Rafa Benitez’s tactics as Everton manager were again exposed in last night’s horrendous 4-1 home defeat to Liverpool.
Going into this match it was a tough ask for anyone to believe that Everton had any real chance of overcoming their neighbours in this game.
Benitez had all the usual injury problems to deal with, something that has obviously seriously compromised the season.
However, the job of the manager was to try and do everything possible to maximise the ability of the team he picked to compete.
I don’t think he did that last night and his tactics undermined those admittedly slender chances the Toffees’ had of making a game of it.
It might not have been enough of course even if he had packed the midfield. And to be honest even a fully fit Everton team would have had to play very well to have any real hope of beating this Liverpool side.
I wrote before the game though that Benitez must consider a 4-3-3 formation and particularly a three-man midfield with Fabian Delph joining Allan and Abdoulaye Doucoure in the centre of midfield to sit and support the usual two.

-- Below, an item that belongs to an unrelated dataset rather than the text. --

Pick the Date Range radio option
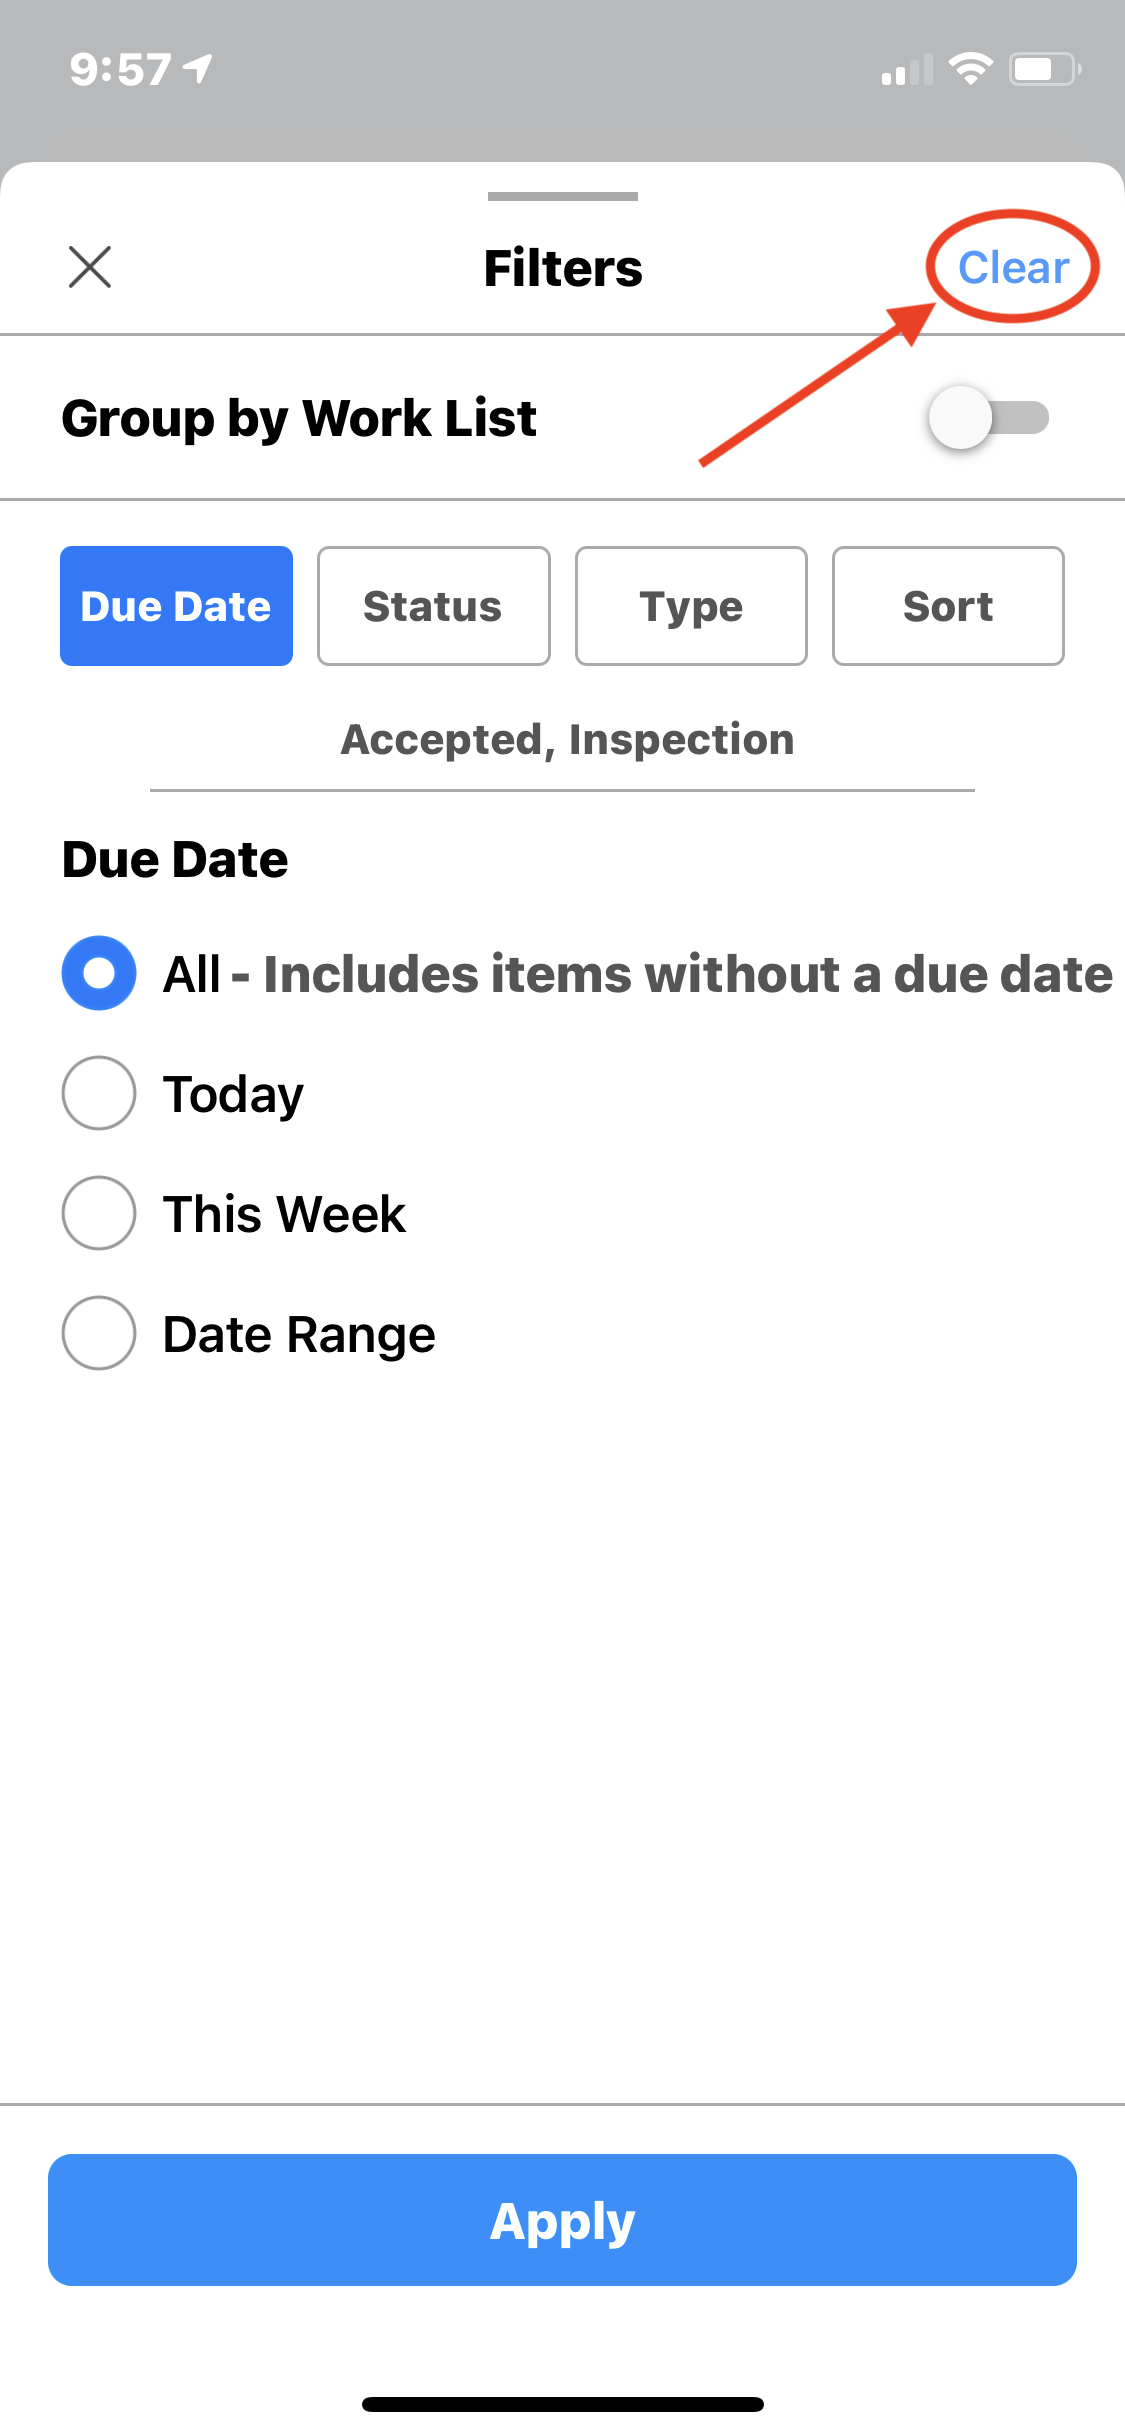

He failed to do that and instead stuck to just the two players he generally deploys, both of whom of course, had just returned from injury problems.
Doucoure has been arguably the side’s best performer at the start of the campaign and Benitez rightly has urged him to get forward much more and be a real influence in the final third.
Against average or weak teams that worked well and the Frenchman was in fine fettle before the Everton injury curse struck him too.
But, when playing a side of Liverpool’s calibre especially with injuries to other key players hampering the team’s effectiveness and with his own fitness still not quite 100%, he needed help if he was to able to provide that kind of support to a strikeforce likely to be isolated.
The Reds play with basically five attacking players as their full-backs are so far forward and their whole system depends on a midfield that can swarm and press breaking up opposition attacks before they can get momentum and supplying that dangerous attack.
And, predictably the Blues’ were swamped in the centre of the pitch and outplayed by a very powerful and top quality opposition midfield.
The first goal underlined this point competely with Jordan Henderson free to move forward into space and slot home the opener.
Throughout the match Liverpool were in control apart from a short period after the Blues’ had scored when they briefly threatened to make a match of it.
It turned out to be, as we probably all expected, to be a mirage and after Seamus Coleman’s horrendous error had set Mohamed Salah free to score the third, that was it.
I’ve been prepared to give Benitez the benefit of the doubt since he took over and his first games were promising with some fine attacking football and a renewed dynamism about some of the team’s play.
This was giving Everton supporters that cruel hope again that maybe things weren’t going to be as bad as most had expected this season.
That hope has now completely evaporated and so has my patience with the manager. His tactical failings and team selection intransegence – as shown at Brentford – is simply not good enough.
Farhad Moshiri has said publically that Benitez must be given time when he communicated with the media today.
That’s all fine and good, but has he watched any of the team’s last month of games? I doubt it. We have a nightmare run of fixtures coming up in December and it’s hard to see this side picking up more than maybe three or four points at best.
How can things continue like this though if in their next three games Everton have lost against Arsenal, Crystal Palace and Chelsea, on top of a present run of six defeats in their last seven after last night?
Other clubs act even if it might seem premature; Watford, Norwich City and Aston Villa. And with time ticking on and no end in sight to this terrible run of poor form, what else can be done in the short-term to try and arrest what looks increasingly like relegation form.